I do not know what it is like for other photographers but natural light from windows is very appealing. Photographically, it can be your best friend. This type of light can be used to minimize your mobile kit, especially when it comes to food photography. Natural light from a window can also give still life and product shots an interesting look. If you are photo walking and want to get some quick food and coffee shots, a window can be a great tool that will, mostly, be there for you when you need it.
When shooting with widow light, I do recommend using prime lenses, anything 2.8 or bigger. Primes are great in low light because you can make the most available light wide open. This makes for beautiful bokeh.
Timing and placement
Natural light is a wonderful thing when it is there, and timing is, obviously, essential. A big window will give great light. The type of light you get can depend on where your window is located. If you want morning light, use a window that east or north east, and for evening light use west southwest. For all other light, a well-exposed window is fine.
Things to look out for
If you are shooting at a window, inspect your environment thoroughly. If there are curtains, or window treatments that are interestingly colored, you can use that hue to your advantage if you like. This can be an artistic win, but it can get in the way.
Mind your white balance and avoiding mixed colors
On a sunny day you can usually get away with setting the white balance on your camera to day light, but always keep a white balance tool like an ExpoImaging ExpoDisc or if you are out and in a pinch, a white coffee cup lid will do. You always want to make sure your producing the most accurate colors. The first thing I do when shooting at a window is turn off all internal lights. The only light I want is from the window. They can be used to emphasize form or increase contrast in the photo. If there are brightly colored window treatments, however, they can cast color with their shadows.
Controlling the light
The amount of light coming through the window can be tamed. Let me first recommend reading our Dark Art of Metering. This will give you a lesson in controlling the intensity of the light coming off your subject. If you have neutral window treatment, start there. There is, however, a better way: control your exposure and composition. If you are shooting with a tripod, as I sometimes do when shooting at a window, adjust your shutter speed until the exposure suits the look you are trying to achieve. If you are shooting handheld then also adjust your ISO to keep you shutter speed fast enough to maintain sharpness. If you are worried about harness from the window light, move your subject a little farther away from the window.

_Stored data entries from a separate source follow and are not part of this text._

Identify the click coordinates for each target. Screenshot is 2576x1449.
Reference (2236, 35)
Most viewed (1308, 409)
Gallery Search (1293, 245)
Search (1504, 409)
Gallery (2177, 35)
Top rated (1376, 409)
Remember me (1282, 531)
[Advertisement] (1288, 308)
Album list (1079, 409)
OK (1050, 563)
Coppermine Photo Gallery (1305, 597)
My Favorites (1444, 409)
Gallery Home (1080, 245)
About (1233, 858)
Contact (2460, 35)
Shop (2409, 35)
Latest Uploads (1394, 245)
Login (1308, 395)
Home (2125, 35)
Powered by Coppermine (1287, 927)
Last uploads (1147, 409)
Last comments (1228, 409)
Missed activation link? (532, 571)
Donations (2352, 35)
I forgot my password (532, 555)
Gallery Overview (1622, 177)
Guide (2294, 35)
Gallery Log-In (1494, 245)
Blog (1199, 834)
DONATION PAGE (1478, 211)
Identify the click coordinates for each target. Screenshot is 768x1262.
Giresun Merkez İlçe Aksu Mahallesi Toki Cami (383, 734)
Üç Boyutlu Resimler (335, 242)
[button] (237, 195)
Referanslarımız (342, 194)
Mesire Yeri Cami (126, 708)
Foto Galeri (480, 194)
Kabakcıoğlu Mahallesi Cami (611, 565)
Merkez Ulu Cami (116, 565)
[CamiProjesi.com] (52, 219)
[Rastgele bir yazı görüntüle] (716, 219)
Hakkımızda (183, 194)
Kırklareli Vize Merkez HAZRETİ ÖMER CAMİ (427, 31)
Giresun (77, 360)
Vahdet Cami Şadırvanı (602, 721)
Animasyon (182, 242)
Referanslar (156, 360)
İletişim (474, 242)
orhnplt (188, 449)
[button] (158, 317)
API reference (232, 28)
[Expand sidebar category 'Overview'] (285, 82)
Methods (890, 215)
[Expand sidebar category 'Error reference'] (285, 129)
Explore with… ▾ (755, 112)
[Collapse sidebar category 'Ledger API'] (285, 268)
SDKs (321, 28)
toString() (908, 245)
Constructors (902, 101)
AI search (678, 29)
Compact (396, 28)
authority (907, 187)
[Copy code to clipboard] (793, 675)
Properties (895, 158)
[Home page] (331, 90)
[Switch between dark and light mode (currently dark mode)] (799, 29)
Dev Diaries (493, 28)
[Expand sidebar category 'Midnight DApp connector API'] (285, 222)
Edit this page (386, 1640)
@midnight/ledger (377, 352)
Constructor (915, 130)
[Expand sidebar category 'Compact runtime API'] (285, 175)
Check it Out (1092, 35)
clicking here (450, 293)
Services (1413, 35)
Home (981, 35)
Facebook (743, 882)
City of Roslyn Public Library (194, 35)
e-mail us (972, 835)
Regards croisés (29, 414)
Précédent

Despite using the window as your light source, this doesn’t mean it has to be in the image. If it adds something aesthetically, use it. If you want to control the background, consider using a small paper or cloth as a backdrop and try different angles.
In the end
While no two rooms are the same, if they have windows you have natural light soft boxes available for use. Their only cost is your time. If you have never used windows as light sources before, give it a try. You might like the results.